Lt. Gen. Bruce Litchfield, commander of the newly created Air Force Sustainment Center at Tinker Air Force Base, Okla., said progress has been remarkable.
“We’re operating more effectively today than we were before we stood up,” Litchfield said during a brief, Tuesday press conference at Robins Air Force Base. The general visited the base Monday and Tuesday, toured a number of work areas and met with base officials and workers.
The AFMC restructuring announced last November reduced the command from 12 to five centers, and established the AFSC at Tinker and the Air Force Life Cycle Management Center at Wright-Patterson Air Force Base, Ohio.
Robins lost its two-star command position in the process along with support staffs for the commander and the Aerospace Sustainment Directorate. Also, the Warner Robins Air Logistics Center was eliminated and the 402nd Maintenance Wing was redesignated the Warner Robins Air Logistics Complex
Both the local complex commander and the 78th Air Base Wing commander report to Litchfield while senior officials on the weapon system management side report to the AFLCMC commander. Altogether, the move has claimed 975 jobs at Robins . Initial operational status for the new structure was achieved this summer with full operational capability expected the middle of 2013.
Litchfield, whose career includes several years at Robins in software management and electronic warfare, said sustainment operations at Robins, Tinker and Hill Air Force Bases are “talking the same language” for the first time.
“We’re all executing with a similar leadership model and we’re operating under the same scientific principles,” he said. “It’s remarkable to see that in such a short period of time. I’m very pleased at how things are working today.”
Litchfield said his recent visits throughout the command are revealing an unprecedented mission focus.
“What we do at the sustainment bases is deliver capable aircraft to the warfighter,” he indicated. “Now, we have an intense focus in our organic depot operations and in supply chain management. We’re all working together to make sure we don’t have any gaps in what we execute. We’re all focused on the same output.”
The new commander does not anticipate additional reductions in jobs or workload at Robins due to foreseeable budget cuts, including the Obama administration’s plan to trim Defense Department funding by $487 billion over the next ten years.

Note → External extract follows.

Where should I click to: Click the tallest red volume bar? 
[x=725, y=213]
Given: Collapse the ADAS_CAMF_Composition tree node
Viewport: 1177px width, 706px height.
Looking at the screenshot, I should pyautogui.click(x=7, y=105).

“I know of no additional losses on the books right now,” he said at the Tuesday press conference. “The reorganization was designed to take those (the president’s cuts) into account. But the uncertainty of the future means we will have to watch it very closely and very carefully to see how the budget turns out. Right now, we’re under a continuing resolution and that’s what we will have for the next six months. Then, hopefully, we will have a budget in place after that.”
Of course if sequestration takes hold, all bets are off, he concedes. Sequestration, included in the Budget Control Act of 2011, will pull an additional $500 billion from national security spending over the next decade beginning in January unless Congress acts to amend or repeal it.
Litchfield said the rules for sequestration are straight forward.
“If that happens, there will be major impacts at Robins and every other base,” he confirmed.
He said AFMC was not currently making plans to accommodate sequestration impacts.
“We’re focusing on our mission as we know it today and we’re letting the folks in Washington D.C. determine how we plan for (sequestration) and what will happen in the future,” the general stressed.
He said the goal – in view of a dwindling defense budget – must be to gain greater efficiency.
“Our three sustainment bases must reduce the cost of what it takes to deliver readiness to our fleet,” Litchfield said. “The cost of readiness will determine the size of the force we will be able to afford in the future and that will determine whether we’re able to fight and win the next war.”